Partie 1
Caméo Amanita Hemley avait toujours eu ce pouvoir spécial. La première fois que c'était arrivé, elle avait quatre ans, et il se manifesta alors qu'elle trottinait près de son père dans une rue fréquentée. Une vague de chaleur emporta son esprit ailleurs, face à une silhouette toute en lumière dont l'éclat lui fit plisser les yeux. Caméo venait de croiser le regard d'une jeune fille qui passait tout près. Son esprit s'était comme dédoublé et la réalité dans laquelle elle évoluait se fondit avec celle de la lumineuse silhouette qu'elle observait désormais. Il s'était écoulé quelques secondes et elle avait vu, stupéfaite, les deux réalités se rejoindre en une même image tandis que la jeune femme posait ses lèvres sur celles de la silhouette, dont la lumière laissait maintenant place à un homme. De cette étrange expérience, Caméo n'apprit que des années plus tard. Le phénomène se reproduisait quelques fois lorsqu'elle observait quelqu'un, mais jamais elle n'avait saisi ce qui lui arrivait. Parfois, la silhouette lumineuse rejoignait celui ou celle que Caméo regardait, parfois celle-ci semblait être à des milliers de kilomètres. Puis un jour, elle comprit : elle était capable de voir l'âme promise par le Destin à un être. En d'autres termes, Caméo savait trouver les âmes sœurs. Son don étonnant était son secret le plus cher. Au fil du temps, après mille lectures, mille expériences, mille suppositions, elle avait appris à repérer les indices pour localiser les silhouettes de lumière – la langue parlée, les bruits, l'aspect des personnes, des paysages, des animaux, des plantes et des bâtiments alentours – et tandis que ses proches la voyaient développer une passion subite pour la géographie, elle savait exactement dans quel pays se trouvaient les âmes de ses visions.
Oh bien sûr, elle avait parfois aidé le Destin dans sa tâche. Pour ses quinze ans, son père l'avait emmenée passer la fin de semaine chez sa tante, à quelques heures de là, où une grande fête familiale devait être organisée en son honneur. La gare, ce matin-là, était déserte ; le seul bruit qui parvenait aux oreilles de Caméo était le cliquetis des touches d'un guichet automatique où une grande rousse aux allures de renard devait être en train d'acheter un billet.
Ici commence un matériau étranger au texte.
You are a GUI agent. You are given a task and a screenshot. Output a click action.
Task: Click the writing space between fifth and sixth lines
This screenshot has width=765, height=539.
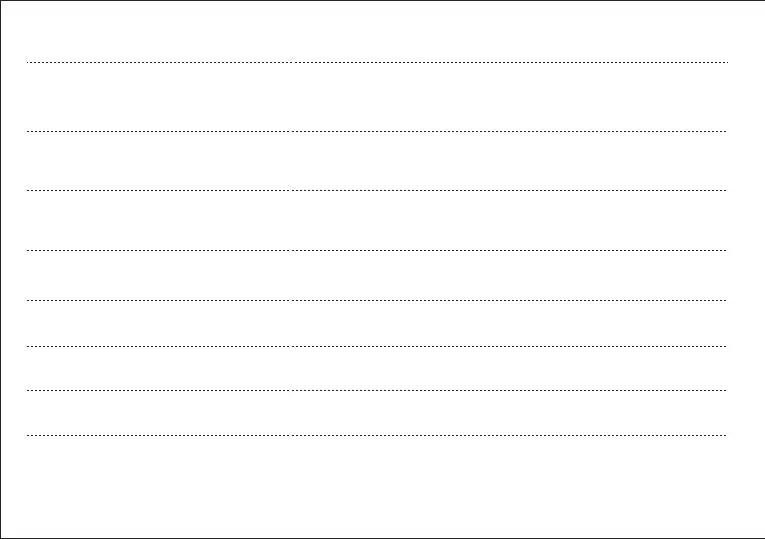click(x=377, y=323)
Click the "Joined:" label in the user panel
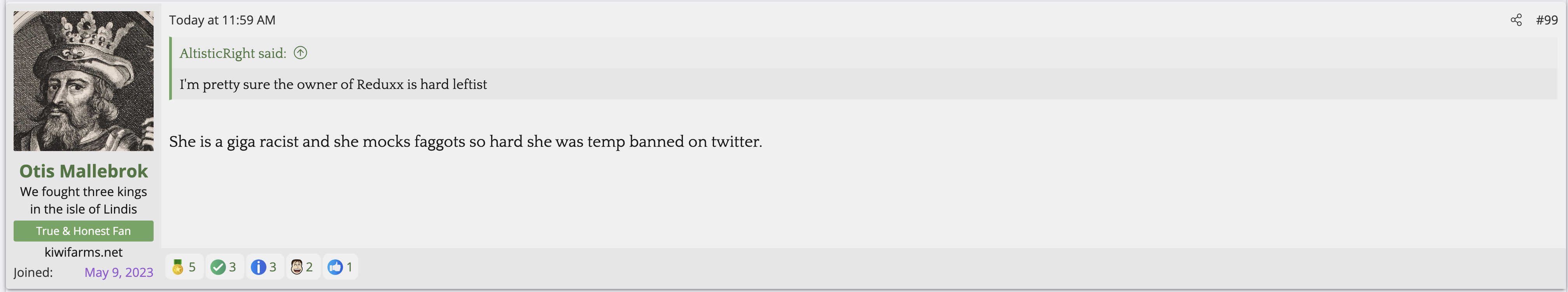 pos(33,273)
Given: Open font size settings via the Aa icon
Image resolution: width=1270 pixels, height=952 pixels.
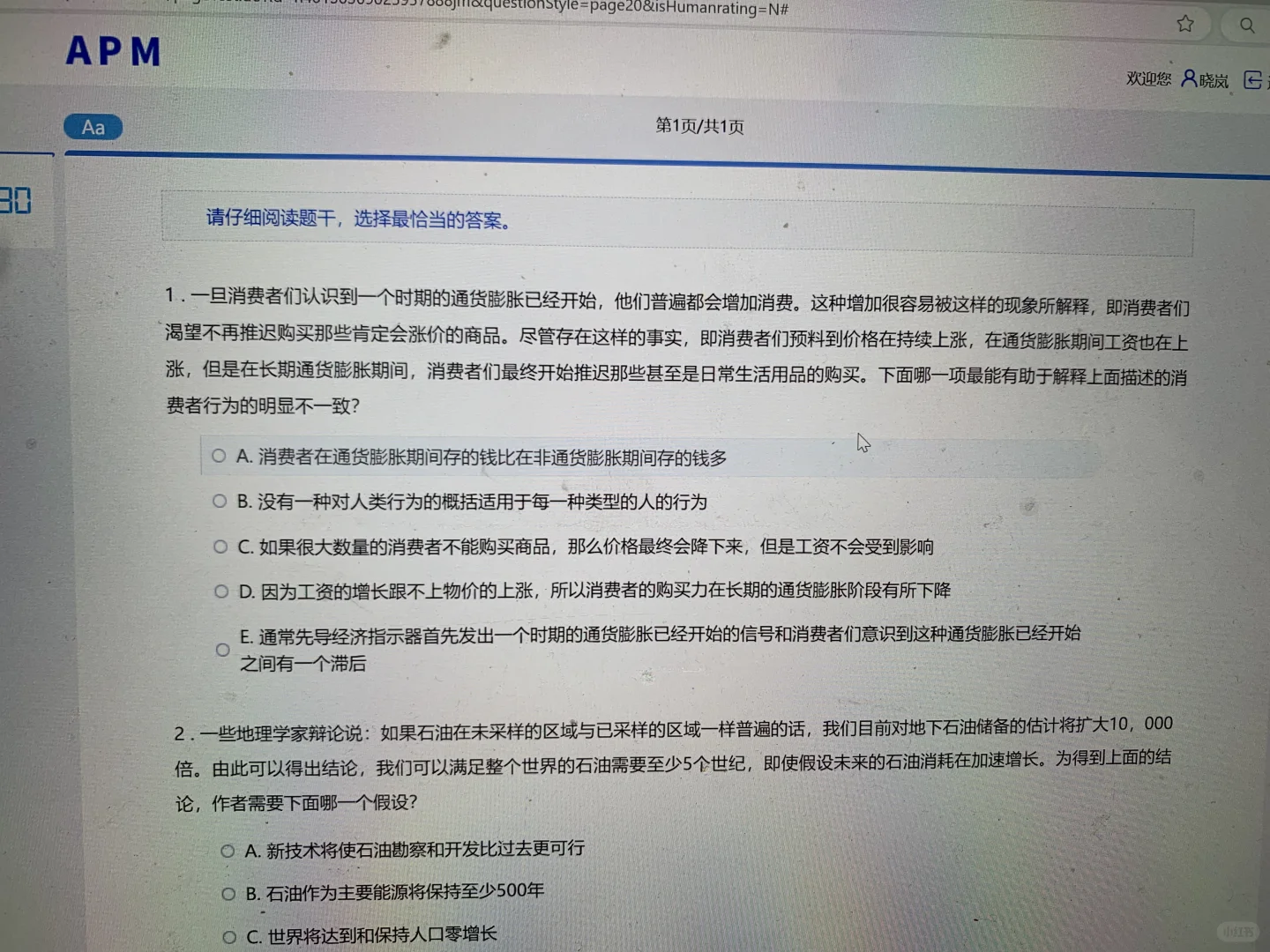Looking at the screenshot, I should click(93, 127).
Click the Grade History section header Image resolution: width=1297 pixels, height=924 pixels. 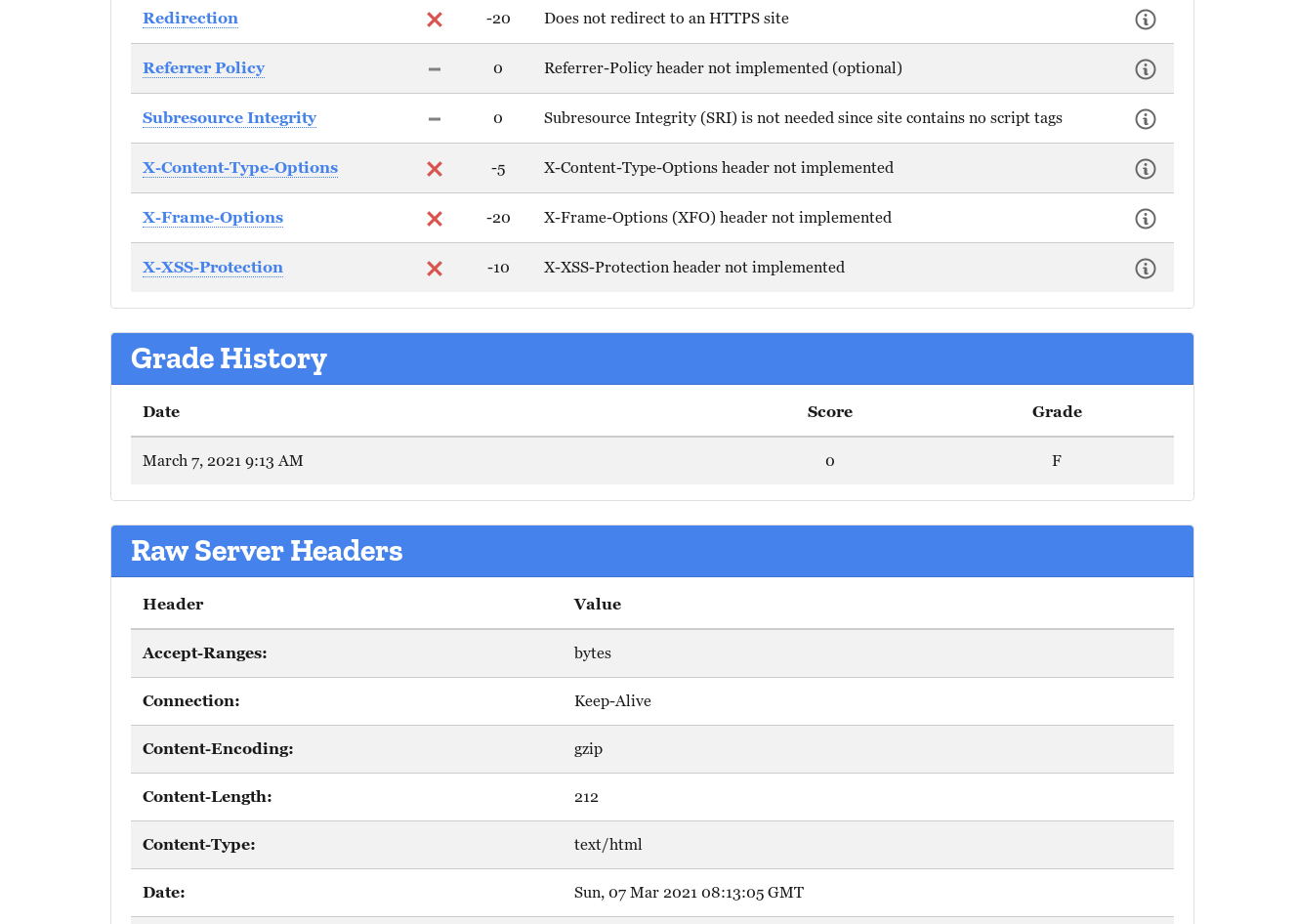click(229, 358)
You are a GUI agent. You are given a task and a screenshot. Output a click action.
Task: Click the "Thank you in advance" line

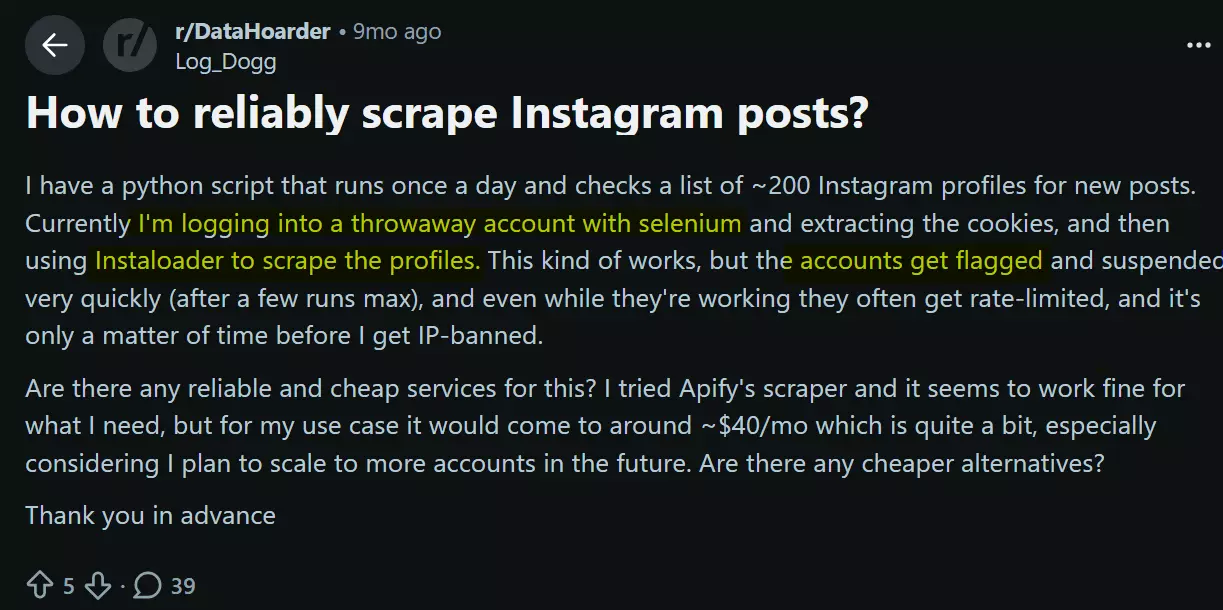[x=150, y=515]
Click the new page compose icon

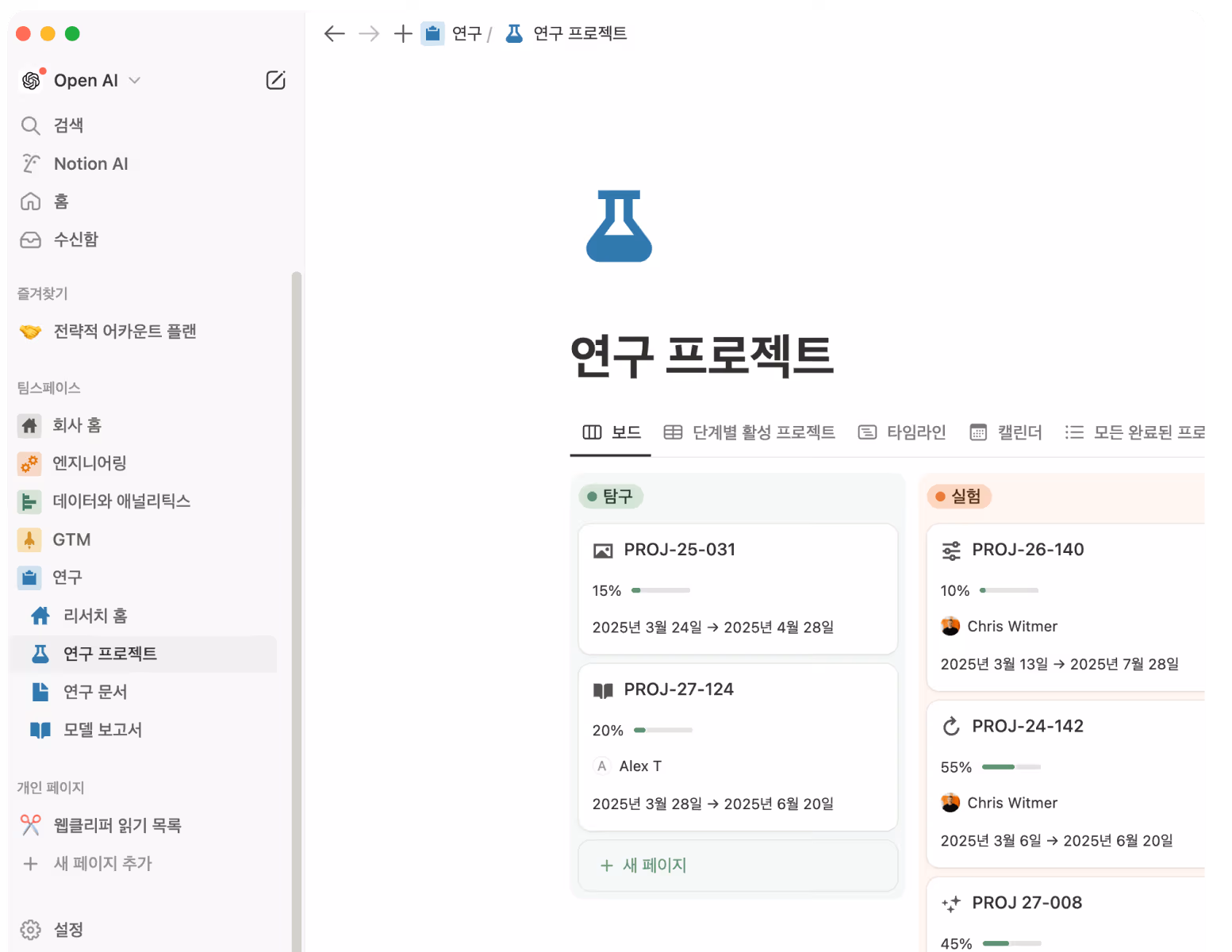tap(275, 80)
Curieuse, et aidée par l'ennui, la jeune fille avait posé ses yeux verts dans ceux de la Renarde jusqu'à voir l'éblouissante lumière de son âme promise. Alors, comme prise d'un spasme, elle s'était levée et avait interpellé la femme :
« Vous essayez d'acheter un billet pour Bordeaux, vous aussi ? »
L'inconnue avait paru gênée, mais avait acquiescé, laissant l'opportunité à Caméo d'aider le Destin :
« J'ai entendu avant que vous n'arriviez que le train prévu pour midi et quart était annulé, ils ont fait une annonce. Vous devriez prendre celui de quinze heures, comme mon père et moi. »
L'excuse semblait bancale : elle ne savait même pas s'il y avait un train à midi et quart pour Bordeaux, aussi elle avait prié pour que son interlocutrice la croie et ne la prenne pas pour une folle. Mais la grande rousse avait remercié Caméo pour l'avoir si gentiment mise au courant, et avait acheté son billet pour le train de quinze heures, avant de quitter la gare sous le sourire teinté de fierté de Caméo. À l'heure dite, dans le wagon pour Bordeaux, elle avait eu le bonheur de voir depuis le quai la Renarde s'asseoir à côté d'une silhouette de lumière.